Letter from the President: New multimodal cell census and atlas advances the next wave of neuroscience
MBF Bioscience proudly continues its commitment to neuroscience advances.
A century ago, when neuroscientists were asked about the characteristic properties of a nerve cell (neuron), they answered that neurons are cells in the central nervous system (CNS) characterized by a soma (cell body), processes that receive information from other neurons (dendrites), and a process that sends information to other neurons (axon). This answer has not changed since then. However, researchers’ ability to further characterize neurons has become increasingly sophisticated.
Beginning approximately 70 years ago, neuroscientists began also characterizing neurons by their neurotransmitter, which determines whether they activate (using Glutamate) or inactive (using GABA) other neurons. Furthermore, over the last 50 years the field of chemical neuroanatomy has identified a multitude of subclasses within the categories of excitatory (glutamatergic) or inhibitory (GABAergic) neurons based on the expression of certain molecules (such as calbindin, calretinin, parvalbumin and NPY, to mention only a few).
In 1981, co-founder of MBF Bioscience Dr. Edmund Glaser developed a breakthrough in the development of computerized neuron tracing [1], which enabled neuroscientists to identify subclasses of excitatory and inhibitory neurons based on quantitative anatomical analysis of their dendritic and axonal trees. Furthermore, the last few years have given rise to sophisticated new methods and techniques for imaging and determining long-range connections within the mouse brain, which has resulted in the publication of the Allen Mouse Brain Connectivity Atlas in 2019 [2].
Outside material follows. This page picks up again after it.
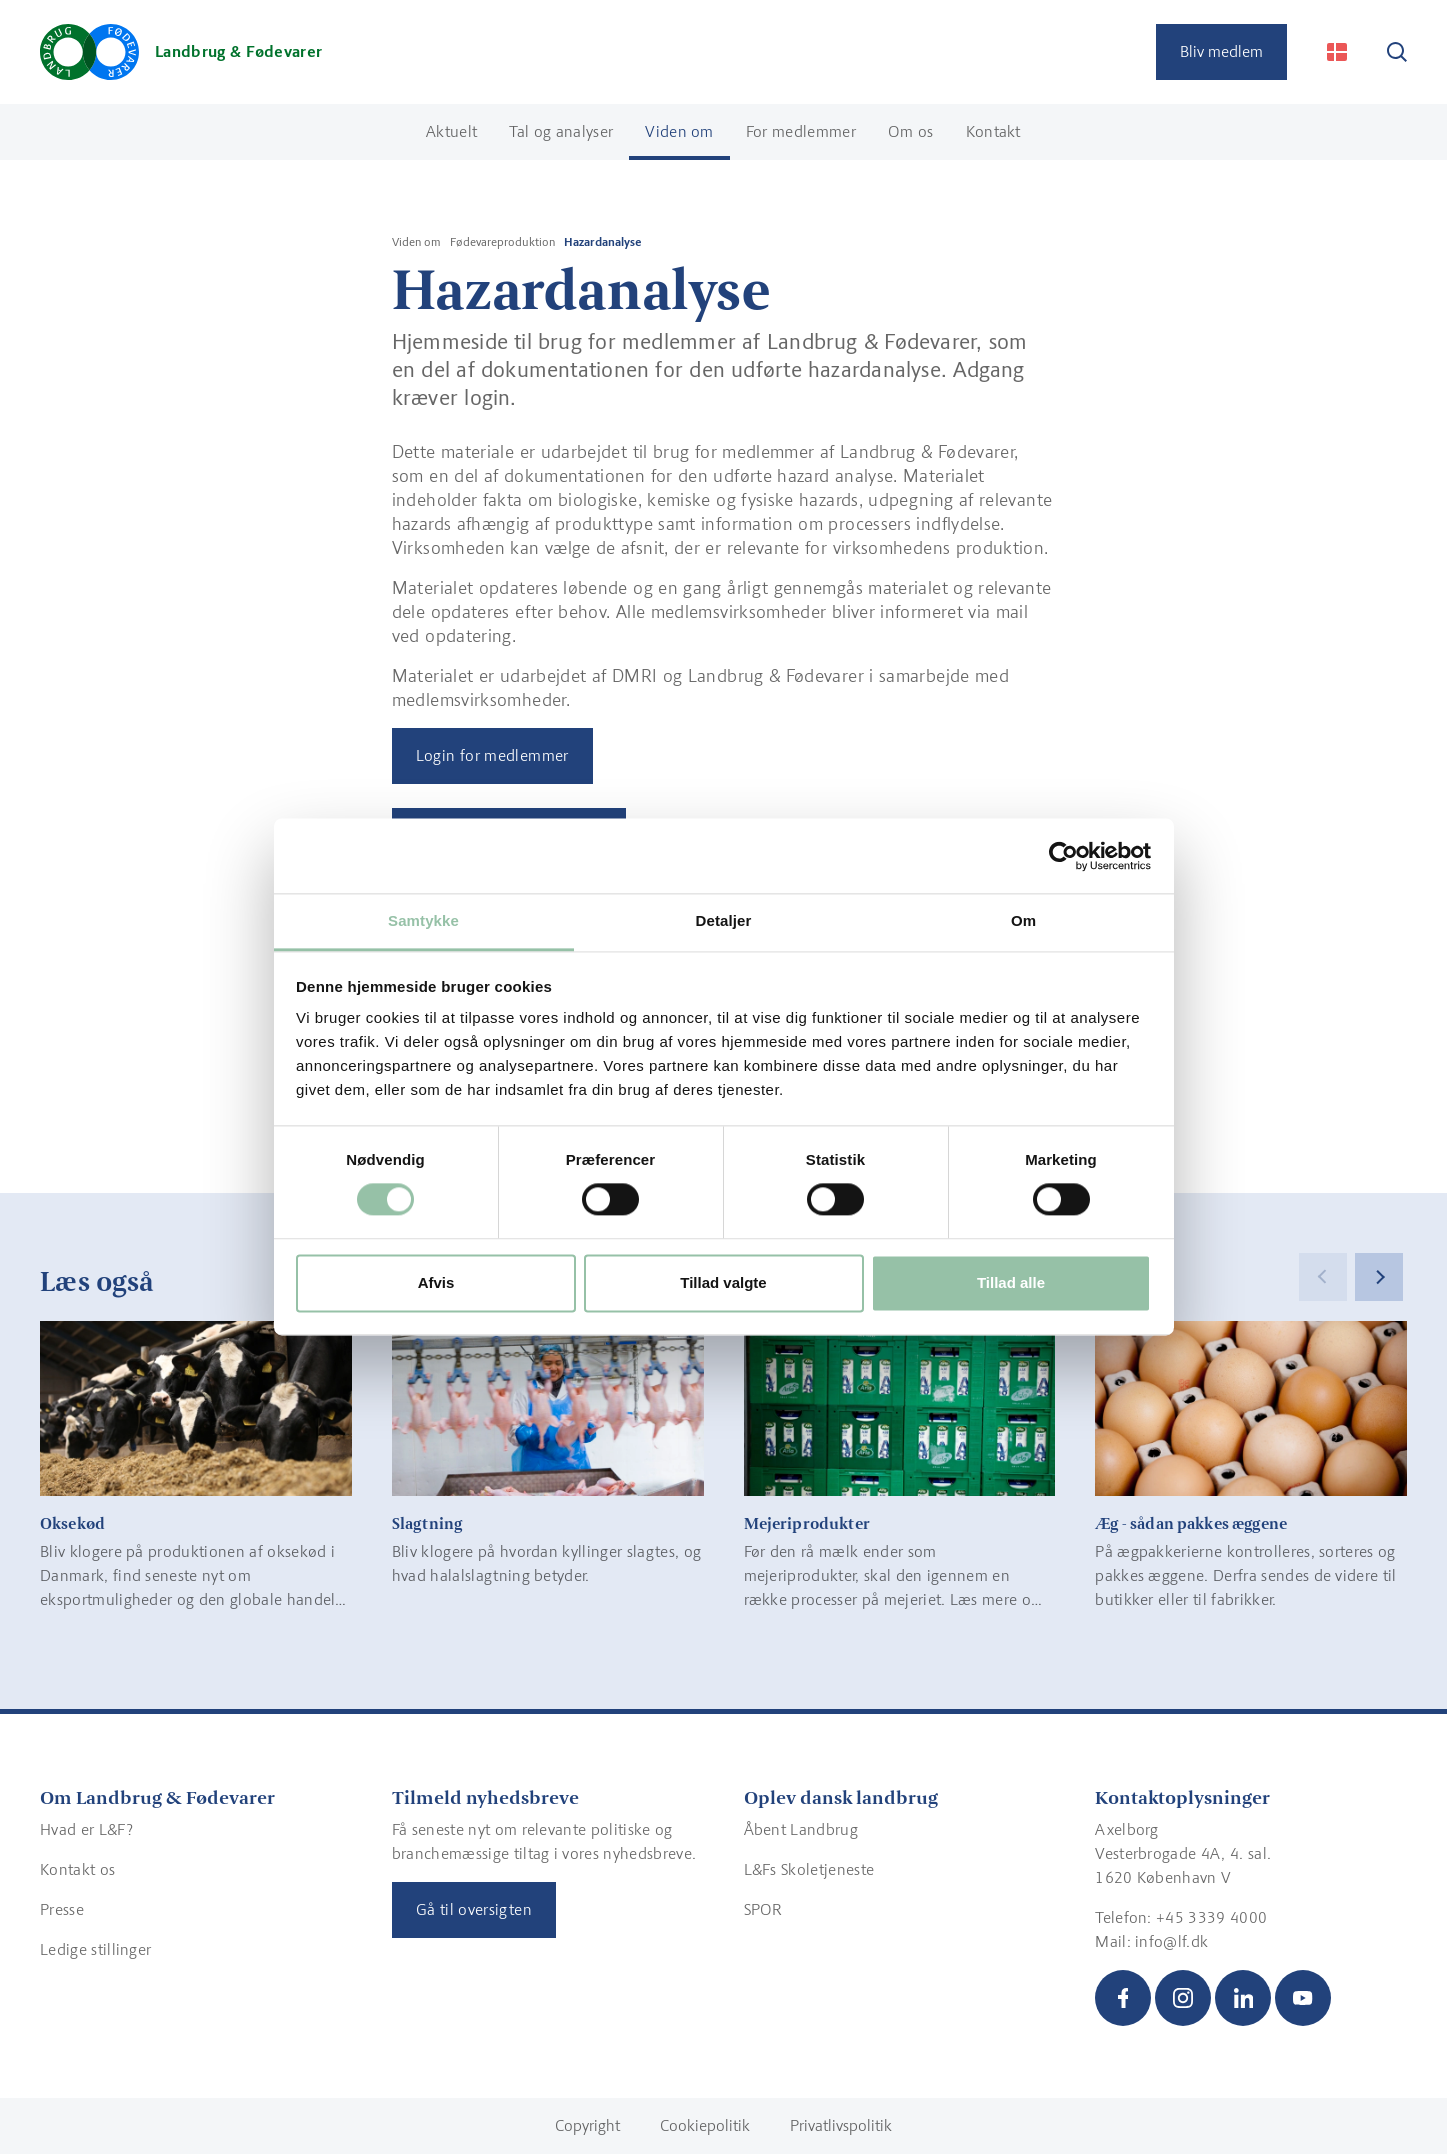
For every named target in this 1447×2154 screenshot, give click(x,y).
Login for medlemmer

All of these prior achievements are cumulative and still highly relevant in the day-to-day advancement of neuroscience.
On October 7, 2021, the characterization of neurons in the CNS was literally turned upside down. On this day, a series of 17 papers were published in Issue 7879 (Volume 598) of the Journal Nature, representing the first major achievement of the BRAIN Initiative Cell Census Network (BICCN): a comprehensive, multimodal cell census and atlas of the mammalian primary motor cortex [3].
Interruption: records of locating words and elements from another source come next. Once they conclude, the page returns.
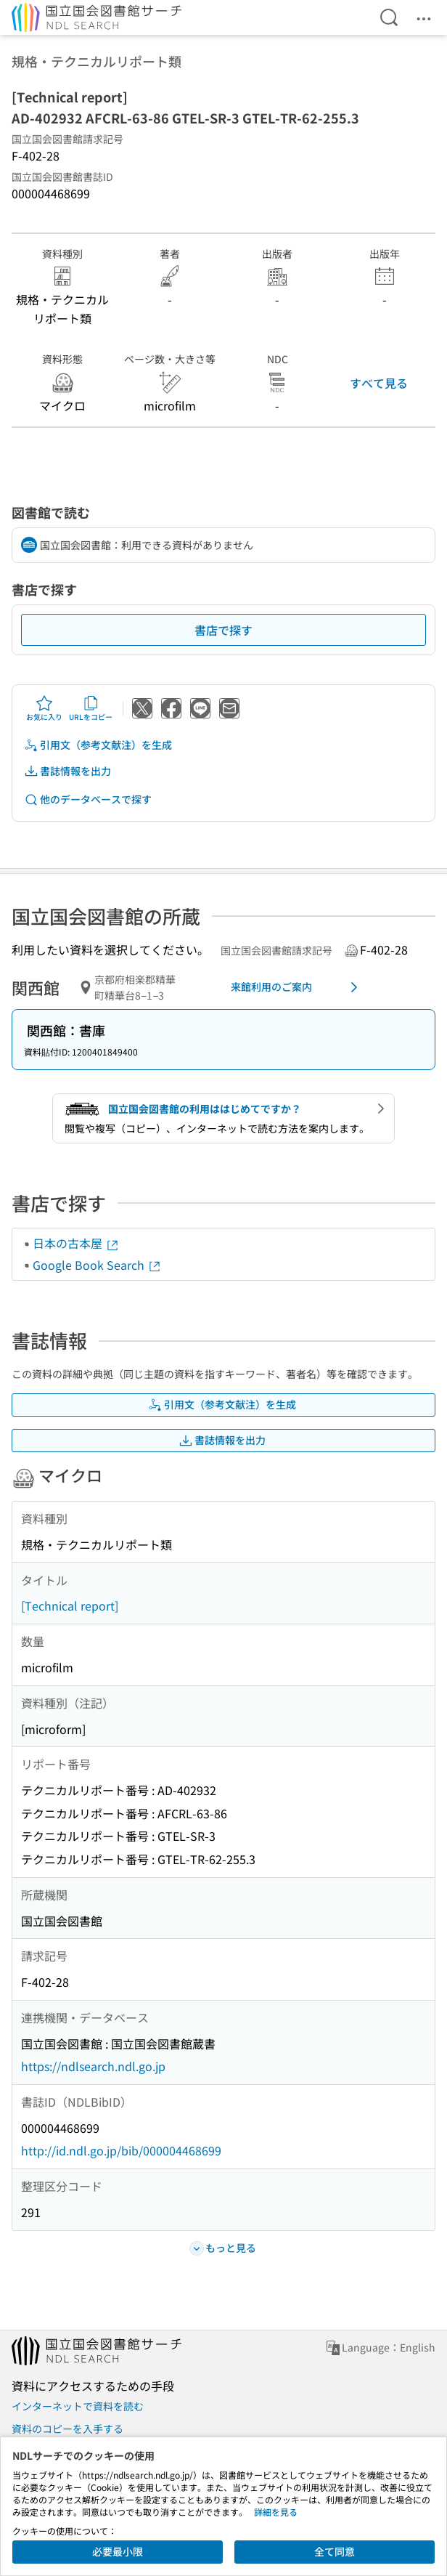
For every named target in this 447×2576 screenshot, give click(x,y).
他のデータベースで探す (88, 799)
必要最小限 (117, 2551)
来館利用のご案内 (297, 987)
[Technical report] (69, 1605)
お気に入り (44, 708)
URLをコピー (90, 708)
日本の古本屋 (76, 1243)
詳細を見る (276, 2512)
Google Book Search (97, 1264)
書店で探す (223, 630)
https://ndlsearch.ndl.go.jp (93, 2066)
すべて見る (379, 383)
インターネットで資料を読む (78, 2406)
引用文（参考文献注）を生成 (98, 745)
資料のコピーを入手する (67, 2428)
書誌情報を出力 (67, 771)
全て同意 (334, 2551)
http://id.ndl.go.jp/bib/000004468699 (121, 2150)
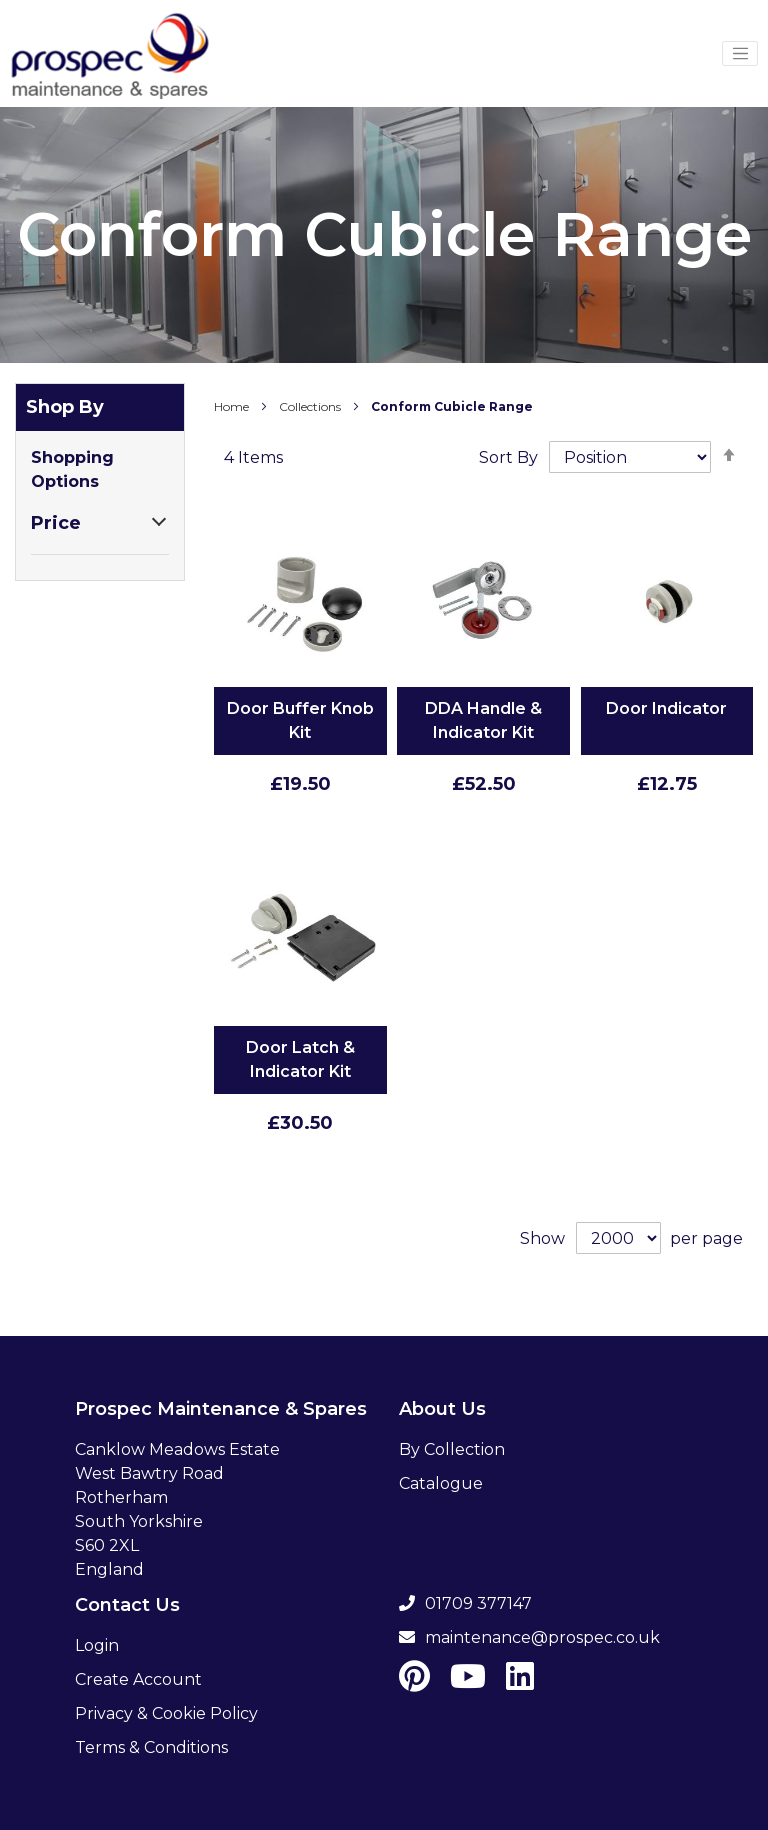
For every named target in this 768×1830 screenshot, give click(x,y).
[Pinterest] (414, 1682)
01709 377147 (465, 1603)
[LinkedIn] (520, 1682)
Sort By (508, 457)
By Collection (452, 1449)
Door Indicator (666, 708)
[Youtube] (468, 1682)
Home (233, 406)
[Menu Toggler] (740, 54)
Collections (311, 406)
The key innovation implemented in the new atlas is a novel mouse consensus transcriptomic taxonomy, which now resides at the top of a hierarchy used to integrate information from many different sources to define the anatomical, physiological, and molecular identities of specific neurons (as well as non-neuronal cells in the CNS). Another key feature of the new atlas is the fact that all data are registered to the Allen Mouse Brain Common Coordinate Framework (CCF) [4]. This also determines where the specific cell types are found within the mammalian primary motor cortex.
From a helicopter point of view, the new data presented by the BICCN can be summarized as follows: many (if not most) cell types in the primary motor cortex are conserved across mice, marmosets, and humans, which suggests that these cell types play crucial roles in cortical circuitry and function in mammals. Furthermore, the connectivity of the mammalian primary motor cortex is far more complex than previously thought.
As a partner in this important work, MBF is thrilled to be present at this next step in the evolution of neuroscience research — and is standing arm-in-arm with researchers in advancing the understanding of the brain. MBF’s products can already be used within the framework of the BICCN. And, future releases of MBF’s products will incorporate even more support for this important work.